Pope denounces dissident priests on celibacy

photo Pope Benedict XVI blesses the faithful as he tours St. Peter's square aboard the Pope mobile at the Vatican, Wednesday, April 4, 2012. (AP Photo/Gregorio Borgia)

NICOLE WINFIELD, Associated Press

VATICAN CITY (AP) - Pope Benedict XVI denounced priests who have questioned church teaching on celibacy and ordaining women, saying Thursday they were disobeying his authority to try to impose their own ideas on the church.

Benedict made the rare and explicit criticism from the altar of St. Peter's Basilica in his homily on Holy Thursday, when priests recall the promises they made when ordained.

In 2006, a group of Austrian priests launched the Pfarrer Initiative, or pastor initiative, a call to disobedience aimed at abolishing priestly celibacy and opening up the clergy to women to relieve the shortages of priests.

Last June, the group's members essentially threatened a schism, saying the Vatican's refusal to hear their complaints left them no choice but to "follow our conscience and act independently."

They issued a revised call to disobedience in which they said parishes would celebrate Eucharistic services without priests, that they would let women preach, and they pledged to speak out publicly and frequently for female and married priests.

The group now claims more than 300 Austrian priests and deacons as well as supporters in other countries, and its influence has grown to such an extent that top Austrian bishops met with Vatican officials in January to discuss how to handle them, Italian news reports said.

So far, neither the Vatican nor the archbishop of Vienna, Cardinal Christoph Schoenborn have imposed any canonical penalties on them.

In his homily, Benedict said the dissidents claim to be motivated by concern for the church.

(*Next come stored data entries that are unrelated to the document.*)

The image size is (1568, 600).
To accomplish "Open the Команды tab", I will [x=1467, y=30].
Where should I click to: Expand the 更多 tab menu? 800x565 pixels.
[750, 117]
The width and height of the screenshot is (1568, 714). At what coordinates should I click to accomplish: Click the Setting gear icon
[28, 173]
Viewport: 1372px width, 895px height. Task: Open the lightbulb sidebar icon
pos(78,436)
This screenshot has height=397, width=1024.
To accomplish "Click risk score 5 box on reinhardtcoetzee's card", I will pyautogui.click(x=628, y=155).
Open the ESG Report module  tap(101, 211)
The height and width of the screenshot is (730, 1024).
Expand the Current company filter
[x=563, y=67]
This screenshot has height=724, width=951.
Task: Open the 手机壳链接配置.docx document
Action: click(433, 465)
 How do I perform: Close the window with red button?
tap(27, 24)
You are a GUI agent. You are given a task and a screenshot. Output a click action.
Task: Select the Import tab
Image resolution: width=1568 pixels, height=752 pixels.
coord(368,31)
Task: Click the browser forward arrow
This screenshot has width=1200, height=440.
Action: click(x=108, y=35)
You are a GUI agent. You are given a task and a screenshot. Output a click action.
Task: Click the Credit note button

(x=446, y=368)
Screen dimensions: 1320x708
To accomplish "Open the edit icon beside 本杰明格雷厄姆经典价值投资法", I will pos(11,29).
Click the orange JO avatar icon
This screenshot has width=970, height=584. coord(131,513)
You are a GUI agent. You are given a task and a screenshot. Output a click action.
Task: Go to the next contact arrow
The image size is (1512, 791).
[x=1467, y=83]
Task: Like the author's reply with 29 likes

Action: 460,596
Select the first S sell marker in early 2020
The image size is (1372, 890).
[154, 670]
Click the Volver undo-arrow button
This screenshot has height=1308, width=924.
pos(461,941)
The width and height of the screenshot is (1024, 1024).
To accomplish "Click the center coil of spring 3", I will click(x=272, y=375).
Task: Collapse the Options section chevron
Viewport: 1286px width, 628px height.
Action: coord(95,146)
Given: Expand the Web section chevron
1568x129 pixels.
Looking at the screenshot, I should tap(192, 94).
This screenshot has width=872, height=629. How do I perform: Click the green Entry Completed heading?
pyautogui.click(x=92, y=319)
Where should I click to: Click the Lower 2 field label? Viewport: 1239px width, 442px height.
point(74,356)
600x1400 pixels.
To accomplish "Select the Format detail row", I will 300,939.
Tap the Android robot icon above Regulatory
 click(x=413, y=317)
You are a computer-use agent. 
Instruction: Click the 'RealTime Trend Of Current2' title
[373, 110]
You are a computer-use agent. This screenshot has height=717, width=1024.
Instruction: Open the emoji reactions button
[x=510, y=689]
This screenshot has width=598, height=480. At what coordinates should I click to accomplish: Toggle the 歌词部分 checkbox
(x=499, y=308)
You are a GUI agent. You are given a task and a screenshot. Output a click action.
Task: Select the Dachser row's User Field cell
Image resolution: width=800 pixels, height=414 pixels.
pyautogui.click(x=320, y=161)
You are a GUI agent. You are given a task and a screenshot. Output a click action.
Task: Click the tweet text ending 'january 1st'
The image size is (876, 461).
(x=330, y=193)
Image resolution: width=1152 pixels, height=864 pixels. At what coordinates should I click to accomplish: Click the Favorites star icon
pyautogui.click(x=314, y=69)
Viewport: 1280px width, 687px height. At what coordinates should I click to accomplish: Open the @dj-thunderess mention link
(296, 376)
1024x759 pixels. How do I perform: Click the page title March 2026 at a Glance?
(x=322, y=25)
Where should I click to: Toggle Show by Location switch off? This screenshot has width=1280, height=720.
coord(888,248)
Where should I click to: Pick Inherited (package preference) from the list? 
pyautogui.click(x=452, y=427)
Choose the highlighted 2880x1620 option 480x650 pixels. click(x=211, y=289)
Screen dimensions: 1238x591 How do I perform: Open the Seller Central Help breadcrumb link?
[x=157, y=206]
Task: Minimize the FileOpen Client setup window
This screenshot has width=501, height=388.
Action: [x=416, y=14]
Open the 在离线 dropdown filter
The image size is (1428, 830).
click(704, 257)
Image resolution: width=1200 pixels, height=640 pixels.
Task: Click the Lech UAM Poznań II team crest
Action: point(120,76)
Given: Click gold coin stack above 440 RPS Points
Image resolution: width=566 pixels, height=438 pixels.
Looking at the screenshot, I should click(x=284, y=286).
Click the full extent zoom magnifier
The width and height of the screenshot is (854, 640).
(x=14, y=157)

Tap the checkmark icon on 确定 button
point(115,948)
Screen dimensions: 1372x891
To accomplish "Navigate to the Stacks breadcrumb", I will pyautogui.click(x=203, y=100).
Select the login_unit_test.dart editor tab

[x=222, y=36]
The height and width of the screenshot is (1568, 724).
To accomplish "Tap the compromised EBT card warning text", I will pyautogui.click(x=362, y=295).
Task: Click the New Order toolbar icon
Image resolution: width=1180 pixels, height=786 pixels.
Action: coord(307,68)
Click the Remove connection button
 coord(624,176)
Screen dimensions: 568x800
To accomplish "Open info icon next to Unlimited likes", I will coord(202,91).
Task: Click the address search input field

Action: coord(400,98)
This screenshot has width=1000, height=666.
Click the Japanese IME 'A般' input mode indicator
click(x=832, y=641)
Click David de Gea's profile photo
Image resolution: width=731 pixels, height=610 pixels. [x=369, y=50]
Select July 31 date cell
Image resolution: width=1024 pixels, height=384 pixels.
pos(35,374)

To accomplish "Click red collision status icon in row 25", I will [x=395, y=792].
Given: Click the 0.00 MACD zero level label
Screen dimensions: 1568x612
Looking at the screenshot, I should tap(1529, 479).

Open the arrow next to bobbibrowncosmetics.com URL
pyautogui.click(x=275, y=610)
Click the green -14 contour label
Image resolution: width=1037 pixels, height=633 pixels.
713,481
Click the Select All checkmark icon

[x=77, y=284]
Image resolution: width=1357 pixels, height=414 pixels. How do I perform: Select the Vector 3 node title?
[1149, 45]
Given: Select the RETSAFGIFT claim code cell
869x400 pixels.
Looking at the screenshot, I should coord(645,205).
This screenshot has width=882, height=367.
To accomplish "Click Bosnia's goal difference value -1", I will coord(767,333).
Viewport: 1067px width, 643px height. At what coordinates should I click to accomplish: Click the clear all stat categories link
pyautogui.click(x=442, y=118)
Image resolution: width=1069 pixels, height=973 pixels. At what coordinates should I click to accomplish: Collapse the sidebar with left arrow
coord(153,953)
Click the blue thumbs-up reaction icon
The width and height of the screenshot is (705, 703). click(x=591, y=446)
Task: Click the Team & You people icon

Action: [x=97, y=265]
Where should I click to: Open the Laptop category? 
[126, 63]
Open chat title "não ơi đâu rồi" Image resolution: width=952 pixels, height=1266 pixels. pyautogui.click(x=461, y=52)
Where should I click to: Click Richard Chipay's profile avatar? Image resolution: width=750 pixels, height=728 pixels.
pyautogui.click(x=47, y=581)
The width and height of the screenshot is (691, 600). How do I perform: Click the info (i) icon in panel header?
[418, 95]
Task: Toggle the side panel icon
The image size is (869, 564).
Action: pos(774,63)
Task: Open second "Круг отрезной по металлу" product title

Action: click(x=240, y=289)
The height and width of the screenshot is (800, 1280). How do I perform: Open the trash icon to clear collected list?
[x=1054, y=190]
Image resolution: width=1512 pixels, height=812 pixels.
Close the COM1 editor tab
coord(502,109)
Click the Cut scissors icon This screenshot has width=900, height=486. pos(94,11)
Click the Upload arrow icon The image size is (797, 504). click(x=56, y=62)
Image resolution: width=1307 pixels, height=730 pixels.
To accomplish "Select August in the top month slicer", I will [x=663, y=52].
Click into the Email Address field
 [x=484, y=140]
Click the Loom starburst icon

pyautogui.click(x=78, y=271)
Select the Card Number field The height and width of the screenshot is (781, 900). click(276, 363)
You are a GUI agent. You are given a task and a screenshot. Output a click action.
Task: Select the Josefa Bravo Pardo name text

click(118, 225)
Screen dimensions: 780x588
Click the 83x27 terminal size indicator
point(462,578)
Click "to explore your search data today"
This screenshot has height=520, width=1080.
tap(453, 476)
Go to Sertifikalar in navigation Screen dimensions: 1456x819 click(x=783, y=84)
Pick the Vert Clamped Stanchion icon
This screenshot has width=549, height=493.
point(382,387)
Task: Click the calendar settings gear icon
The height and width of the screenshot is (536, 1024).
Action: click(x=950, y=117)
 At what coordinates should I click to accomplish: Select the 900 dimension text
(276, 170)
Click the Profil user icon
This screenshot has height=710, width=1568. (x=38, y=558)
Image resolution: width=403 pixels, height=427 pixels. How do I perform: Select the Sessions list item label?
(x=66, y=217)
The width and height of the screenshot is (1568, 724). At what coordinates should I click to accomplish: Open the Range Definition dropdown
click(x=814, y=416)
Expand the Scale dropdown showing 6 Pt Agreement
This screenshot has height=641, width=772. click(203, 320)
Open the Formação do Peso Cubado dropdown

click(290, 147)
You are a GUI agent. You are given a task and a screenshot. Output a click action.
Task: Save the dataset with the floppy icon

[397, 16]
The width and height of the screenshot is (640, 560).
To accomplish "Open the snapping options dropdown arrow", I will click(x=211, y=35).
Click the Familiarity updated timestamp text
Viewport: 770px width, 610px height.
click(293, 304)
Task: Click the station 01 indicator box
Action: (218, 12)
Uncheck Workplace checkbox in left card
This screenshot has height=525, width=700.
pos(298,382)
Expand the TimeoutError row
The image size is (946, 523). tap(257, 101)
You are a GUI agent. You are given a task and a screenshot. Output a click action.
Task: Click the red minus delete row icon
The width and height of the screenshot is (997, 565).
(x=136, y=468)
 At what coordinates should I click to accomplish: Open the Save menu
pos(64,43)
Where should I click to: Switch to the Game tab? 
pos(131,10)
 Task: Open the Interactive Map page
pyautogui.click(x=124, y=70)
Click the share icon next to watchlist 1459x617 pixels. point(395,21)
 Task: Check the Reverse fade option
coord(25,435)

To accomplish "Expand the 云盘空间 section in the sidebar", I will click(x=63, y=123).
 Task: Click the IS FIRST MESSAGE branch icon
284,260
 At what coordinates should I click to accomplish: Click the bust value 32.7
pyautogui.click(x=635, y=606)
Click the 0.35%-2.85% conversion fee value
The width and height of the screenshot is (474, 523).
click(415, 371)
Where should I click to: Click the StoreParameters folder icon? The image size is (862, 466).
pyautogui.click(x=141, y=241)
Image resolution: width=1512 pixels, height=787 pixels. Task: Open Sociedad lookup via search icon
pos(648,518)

But he suggested that in reality they were just making "a desperate push to do something to change the church in accordance with (their) own preferences and ideas."

"We would like to believe that the authors of this summons are motivated by concern for the church, that they are convinced that the slow pace of institutions has to be overcome by drastic measures, in order to open up new paths and to bring the Church up to date," he said. "But is disobedience really a way to do this?"

He said Jesus always followed true obedience to God's will, not "human caprice."

The head of the initiative, Rev. Hellmut Schueller, downplayed the severity of Benedict's message and said the pope was merely asking for reflection on whether disobedience can reform the church.

In a telephone interview with The Associated Press, Schueller noted that Benedict didn't forbid what the dissident priests were doing or advocating.

"We are listening with interest to this message," he said. "I cannot see it as a very sharp wording."

The members of the initiative, he said, will reflect on Benedict's words as part of a dialogue he said he hopes to open with Austrian bishops.

"We have decided to go this way because it's the way of our conscience, as faithful, and we are expressing only the opinion of the people at the base of the church."

He said the initiative did not seek to split the church or create schism, saying the positions articulated in the call for disobedience increasingly reflected the will of ordinary Catholics.

Any divisions that are being created, he said, are between the base of the church and the hierarchy.

Holy Thursday homilies are often unusual in that the pope uses them to issue direct messages to priests. In 2006, for example, Benedict read a letter written by a cleric who was killed as he prayed in Turkey.

And on Holy Thursday in 2002, Pope John Paul II broke his silence over the explosion of the U.S. sex abuse scandal, denouncing the sins of priestly abusers and the "grave scandal" that was casting a "dark shadow of suspicion" over all priests.